Your Highness

It’s not unprecedented. I mean, look— Tom Hanks has Forrest Gump and Philadelphia, but he’s also got The Ladykillers. Even The Godfather himself has The Island of Dr. Moreau on his resume. Bad films happen to good actors.

Fresh off two of the most incredible performances of the year, Natalie Portman (who won the Oscar, Golden Globe, and SAG award for Black Swan) and James Franco (who was nominated and could have very easily won the Oscar for 127 Hours) are back on screen in Your Highness.

Apparently, either they owe someone a lot of money, are all in on a huge practical joke (at our expense), or they’re making good on a alcohol-induced dare.

There’s no other reason for them to be in any way associated with this insanely vulgar, unfunny, overblown mess.

In a mythical faraway land, in a faraway time, Danny McBride is Thadeous, the resentful younger brother of the king-to-be Fabious (Franco). When Fabious’ fiancée Belladonna (Zooey Deschanel) is kidnapped by the awful(ly silly-looking) wizard Lezarr (Justin Theroux), Fabious and Thadeous set out on an effing quest to find the effing wizard, rescue the effing girl (though not really ‘effing’, I suppose—a lot is made of the fact that she’s a virgin), and save the effing day. Along the way, they meet fellow quest-er Isabel (Portman), who is effing hot.

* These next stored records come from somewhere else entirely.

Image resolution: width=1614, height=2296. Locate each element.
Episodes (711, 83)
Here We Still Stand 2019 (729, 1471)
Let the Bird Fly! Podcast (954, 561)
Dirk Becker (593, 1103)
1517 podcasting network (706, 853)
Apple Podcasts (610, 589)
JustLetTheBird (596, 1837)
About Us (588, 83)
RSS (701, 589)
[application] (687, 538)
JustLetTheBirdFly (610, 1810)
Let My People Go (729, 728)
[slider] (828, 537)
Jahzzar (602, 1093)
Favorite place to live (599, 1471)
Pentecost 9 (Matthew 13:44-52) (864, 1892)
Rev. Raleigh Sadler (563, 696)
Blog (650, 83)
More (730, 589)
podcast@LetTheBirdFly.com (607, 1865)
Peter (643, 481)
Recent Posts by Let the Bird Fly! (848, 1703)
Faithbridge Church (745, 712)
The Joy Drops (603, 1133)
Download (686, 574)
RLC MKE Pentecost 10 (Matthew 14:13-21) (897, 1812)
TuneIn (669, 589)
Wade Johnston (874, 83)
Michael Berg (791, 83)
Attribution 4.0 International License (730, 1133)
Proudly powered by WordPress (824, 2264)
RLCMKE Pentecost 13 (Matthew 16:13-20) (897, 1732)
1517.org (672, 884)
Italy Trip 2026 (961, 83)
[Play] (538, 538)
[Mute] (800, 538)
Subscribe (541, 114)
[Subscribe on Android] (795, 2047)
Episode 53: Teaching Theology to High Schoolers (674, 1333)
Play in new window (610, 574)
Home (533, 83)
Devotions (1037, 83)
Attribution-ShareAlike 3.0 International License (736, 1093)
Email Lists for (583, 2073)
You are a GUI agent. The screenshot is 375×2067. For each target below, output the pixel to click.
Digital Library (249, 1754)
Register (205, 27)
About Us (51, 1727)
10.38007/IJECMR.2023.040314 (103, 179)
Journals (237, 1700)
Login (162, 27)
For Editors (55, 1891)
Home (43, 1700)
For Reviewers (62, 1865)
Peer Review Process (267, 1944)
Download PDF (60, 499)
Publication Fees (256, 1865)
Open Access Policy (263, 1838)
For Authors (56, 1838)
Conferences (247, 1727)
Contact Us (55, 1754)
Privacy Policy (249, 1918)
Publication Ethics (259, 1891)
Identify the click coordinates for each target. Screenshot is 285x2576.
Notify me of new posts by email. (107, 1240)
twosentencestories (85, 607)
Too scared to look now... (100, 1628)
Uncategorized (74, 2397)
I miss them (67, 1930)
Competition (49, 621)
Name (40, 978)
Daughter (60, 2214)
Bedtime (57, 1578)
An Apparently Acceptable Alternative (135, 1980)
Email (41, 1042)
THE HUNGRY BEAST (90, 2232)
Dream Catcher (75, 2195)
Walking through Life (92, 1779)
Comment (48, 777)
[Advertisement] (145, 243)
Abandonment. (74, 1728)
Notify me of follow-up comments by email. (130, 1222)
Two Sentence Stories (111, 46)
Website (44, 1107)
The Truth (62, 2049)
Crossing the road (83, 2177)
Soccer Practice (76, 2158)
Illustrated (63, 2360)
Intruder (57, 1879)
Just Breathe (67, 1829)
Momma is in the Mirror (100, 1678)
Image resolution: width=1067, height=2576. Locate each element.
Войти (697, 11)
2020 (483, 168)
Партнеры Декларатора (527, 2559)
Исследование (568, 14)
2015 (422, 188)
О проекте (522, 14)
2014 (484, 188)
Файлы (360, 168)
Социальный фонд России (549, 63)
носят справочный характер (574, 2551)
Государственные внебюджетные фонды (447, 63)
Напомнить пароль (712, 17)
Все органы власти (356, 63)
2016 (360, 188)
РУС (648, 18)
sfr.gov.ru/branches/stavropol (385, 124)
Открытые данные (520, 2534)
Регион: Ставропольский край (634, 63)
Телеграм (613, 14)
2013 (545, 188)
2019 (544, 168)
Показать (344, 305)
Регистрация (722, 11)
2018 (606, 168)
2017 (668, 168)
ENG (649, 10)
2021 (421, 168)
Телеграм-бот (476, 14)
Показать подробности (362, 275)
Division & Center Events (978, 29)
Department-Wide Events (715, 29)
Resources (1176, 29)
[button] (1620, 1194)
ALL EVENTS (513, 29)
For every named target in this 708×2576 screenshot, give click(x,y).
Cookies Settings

I’ll be the first to admit that profanity is fairly ubiquitous these days, especially in movies. And, sure, there are some people out there to whom a sentence just doesn’t feel complete unless there’s a bit of vulgarity tossed in for no reason. But I’m pretty sure even those people would wonder what the eff is going on with this movie.

It’s as if a bunch of high school kids discovered a book called World’s Best Euphemisms for Sex, Male Gentalia, Masturbation, and Breasts, and then decided to use as many as they could, as often as they could, in a bizarre mash-up of Monty Python and the Holy Grail, a Saturday Night Live skit, and The Rocky Horror Picture Show (yes, there’s even a musical number or two).

David Gordon Green, apparently still high from his 2008 film Pineapple Express, does do a nice job with several of the action sequences, fight scenes, and the occasional chase, but overall he just couldn’t seem to figure out what kind of movie he was making. Comedy? Sweeping epic? Period action piece? Drama? All of the above? Who knows?

But it is McBride, who also executive produced Your Highness along with co-writing the script (which was largely ignored in favor of ad-libbing), who is primarily the one to blame here. Apparently there’s nothing funnier to him than the word ‘penis’, nothing more beautiful than a woman’s bare chest, and no situation wherein the f-word can’t be used.

Remember those stories about dads who caught their kids smoking and then made them knock off an entire pack in one sitting, just to get it out of their system? Well, you may never again feel the need to drop the f-bomb after seeing Your Highness—other than one final one to tell people how ‘effing’ bad this movie was.